*Supplied material*.

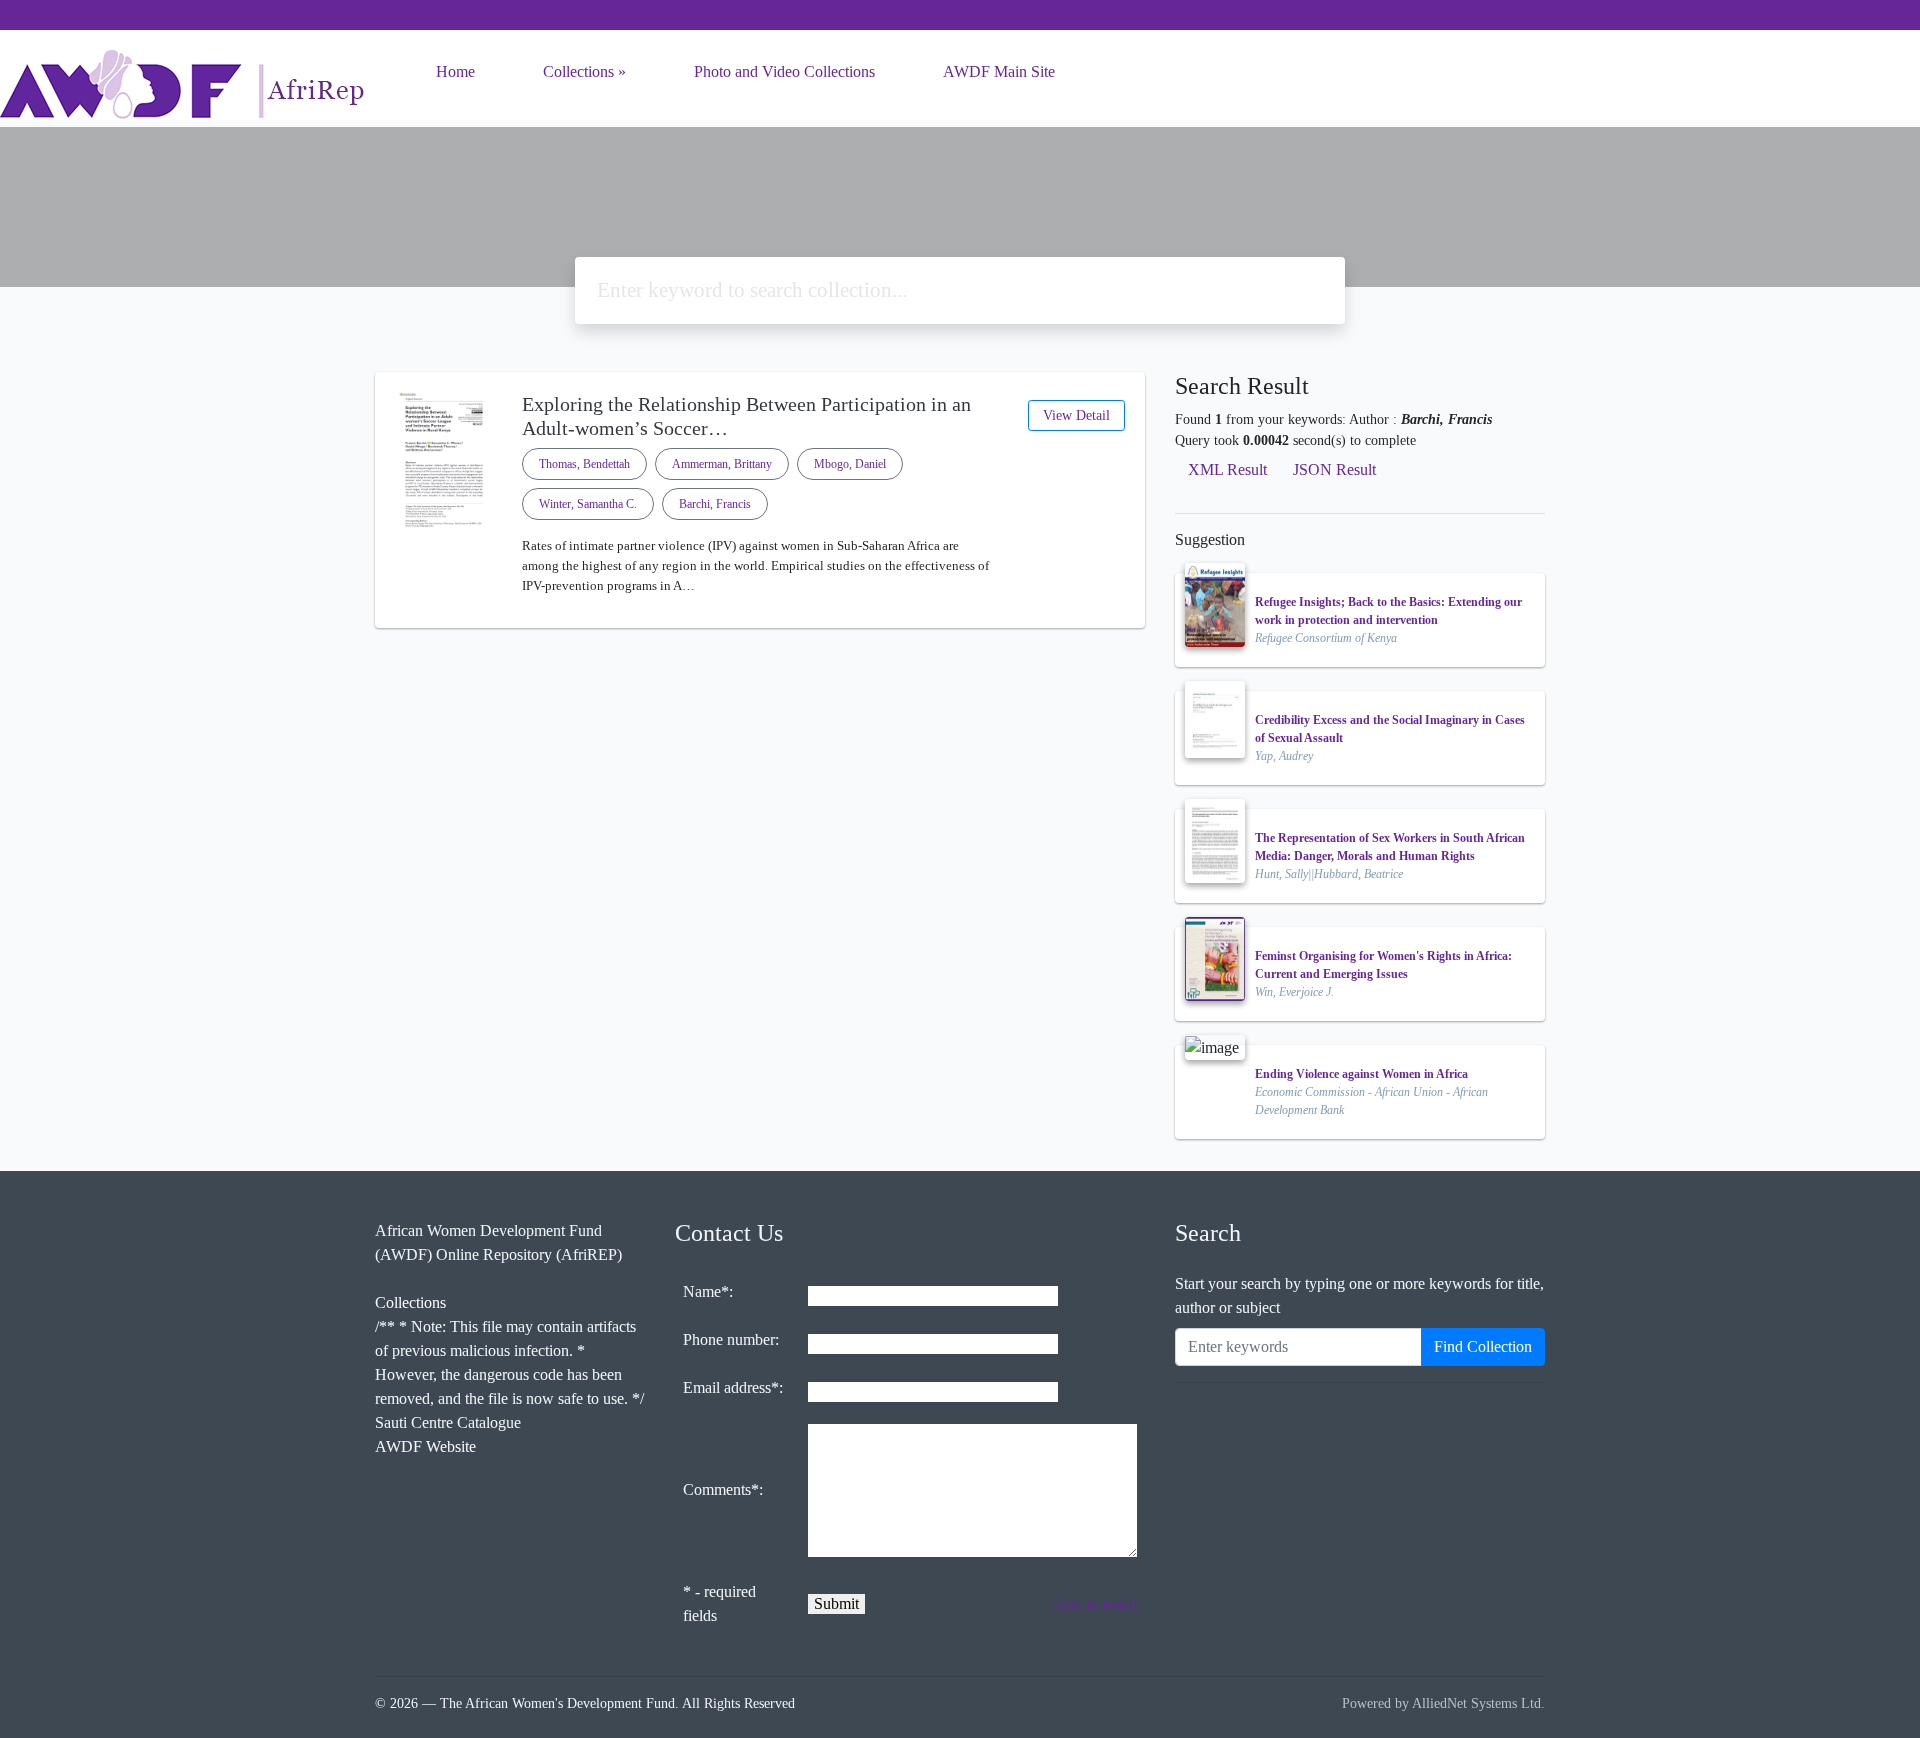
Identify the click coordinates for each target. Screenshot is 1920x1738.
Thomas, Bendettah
* * *
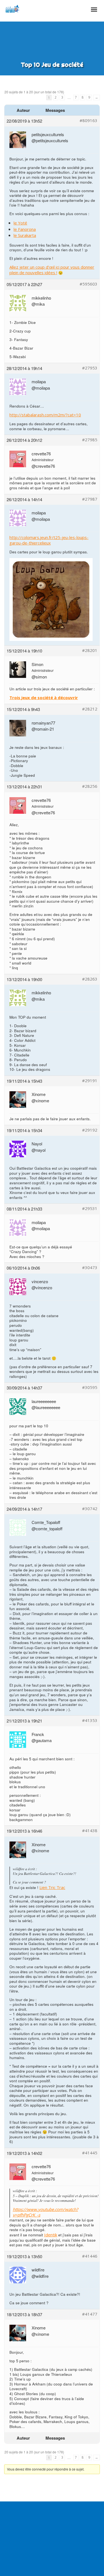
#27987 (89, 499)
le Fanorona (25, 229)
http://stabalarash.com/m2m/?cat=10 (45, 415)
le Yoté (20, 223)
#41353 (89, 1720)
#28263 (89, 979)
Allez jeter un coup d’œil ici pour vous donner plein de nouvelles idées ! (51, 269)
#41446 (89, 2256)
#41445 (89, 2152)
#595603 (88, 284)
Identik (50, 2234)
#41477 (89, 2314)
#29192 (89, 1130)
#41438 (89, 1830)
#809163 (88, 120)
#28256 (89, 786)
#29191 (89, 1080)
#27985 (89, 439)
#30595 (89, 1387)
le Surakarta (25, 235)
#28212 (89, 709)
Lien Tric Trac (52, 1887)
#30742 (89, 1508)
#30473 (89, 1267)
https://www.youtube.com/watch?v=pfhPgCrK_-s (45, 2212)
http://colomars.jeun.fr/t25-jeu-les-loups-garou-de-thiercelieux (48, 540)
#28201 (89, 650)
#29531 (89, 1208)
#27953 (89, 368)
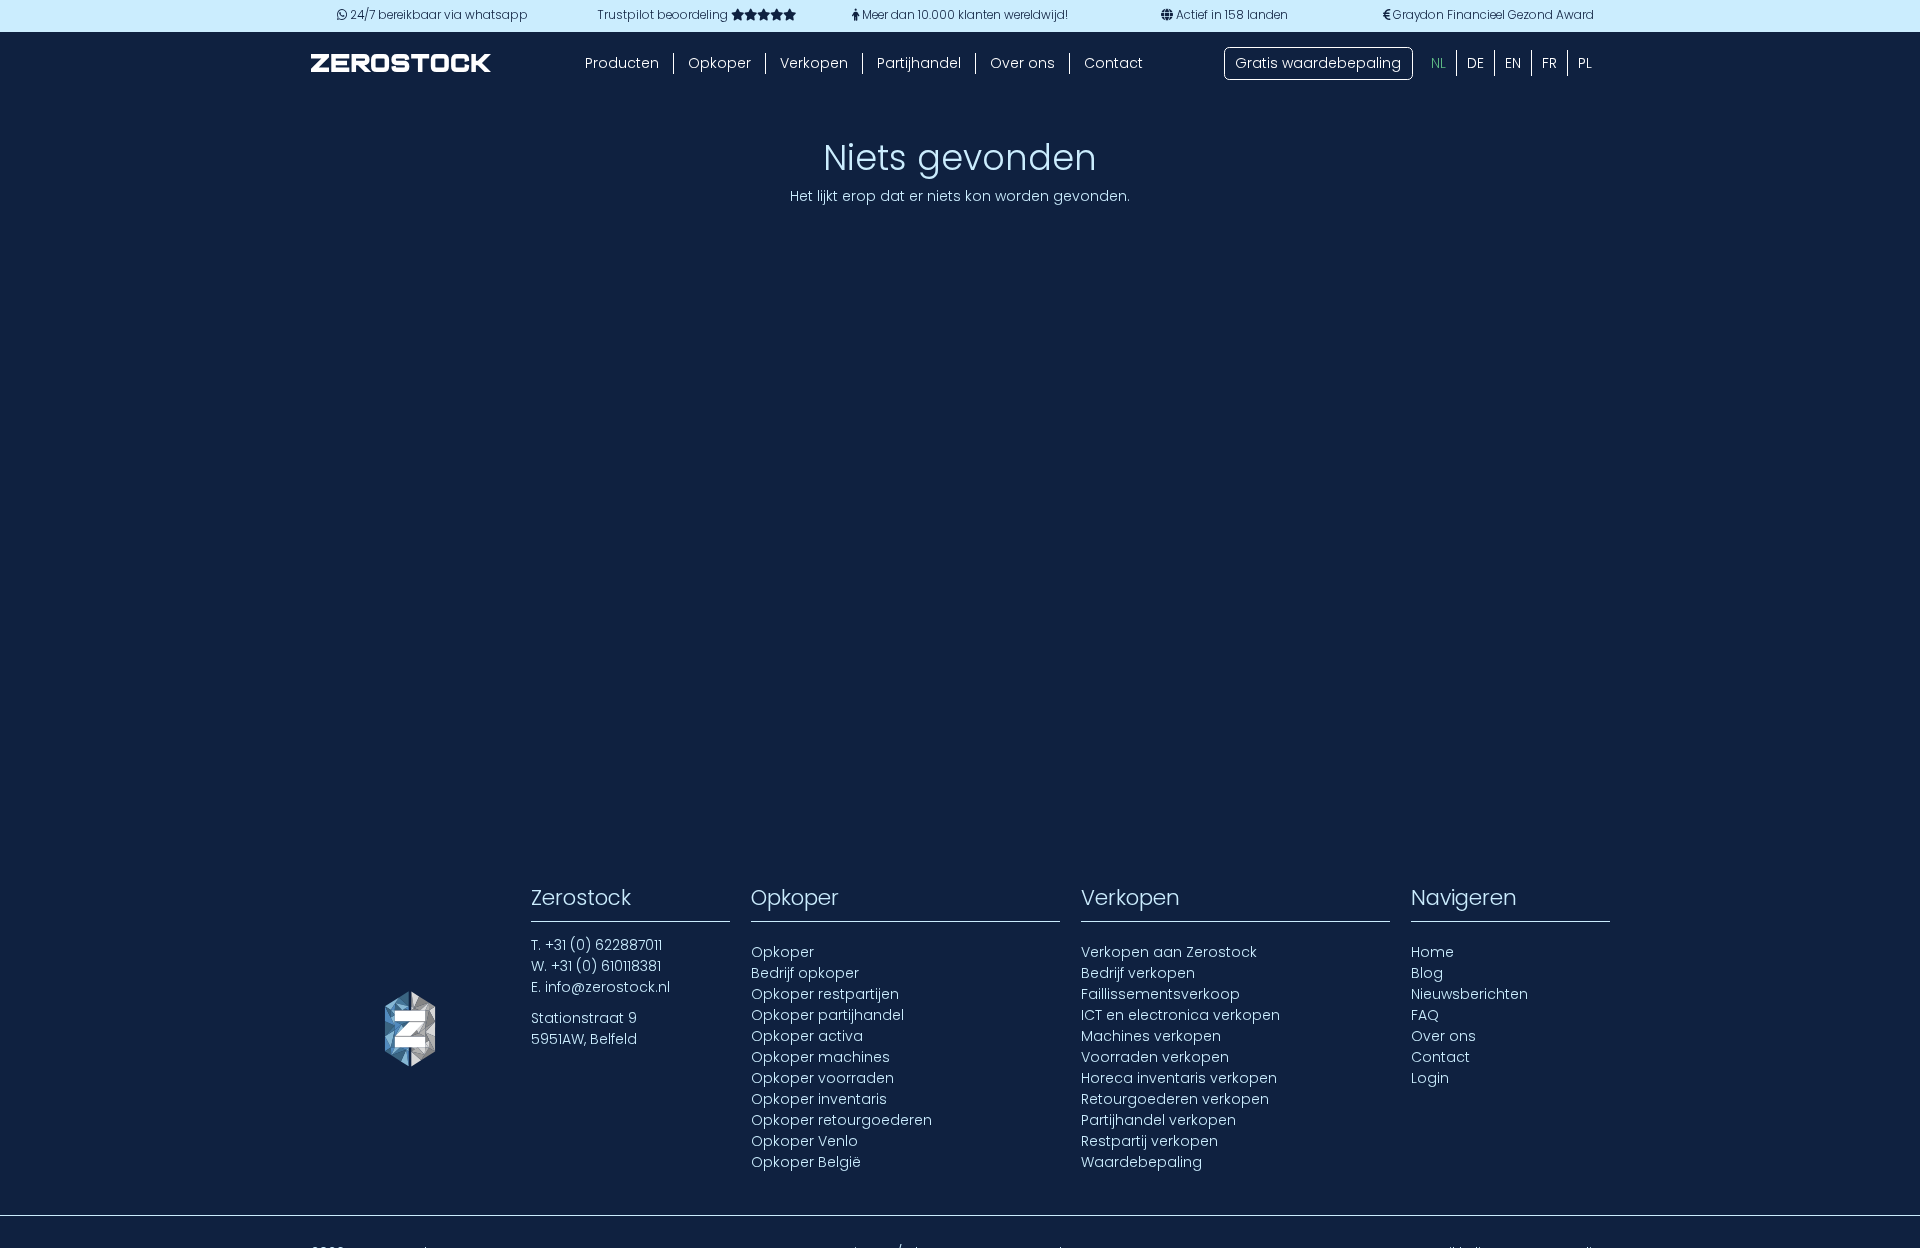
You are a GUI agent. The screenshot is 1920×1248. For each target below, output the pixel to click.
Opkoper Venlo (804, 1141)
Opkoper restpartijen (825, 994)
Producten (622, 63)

*Task*. Look above for the line with "#30473 (89, 1267)" and the line with "Producten (622, 63)", then copy them and all lines in between exactly as written, and only those, without any pictures.

*Answer to the problem*.
#30473 (89, 1267)
https://www.youtube.com/watch?v=pfhPgCrK_-s (45, 2212)
http://colomars.jeun.fr/t25-jeu-les-loups-garou-de-thiercelieux (48, 540)
#28201 (89, 650)
#29531 (89, 1208)
#27953 (89, 368)
You are a GUI agent. The screenshot is 1920×1248. For each target below, output the pixel to click.
Opkoper Venlo (804, 1141)
Opkoper restpartijen (825, 994)
Producten (622, 63)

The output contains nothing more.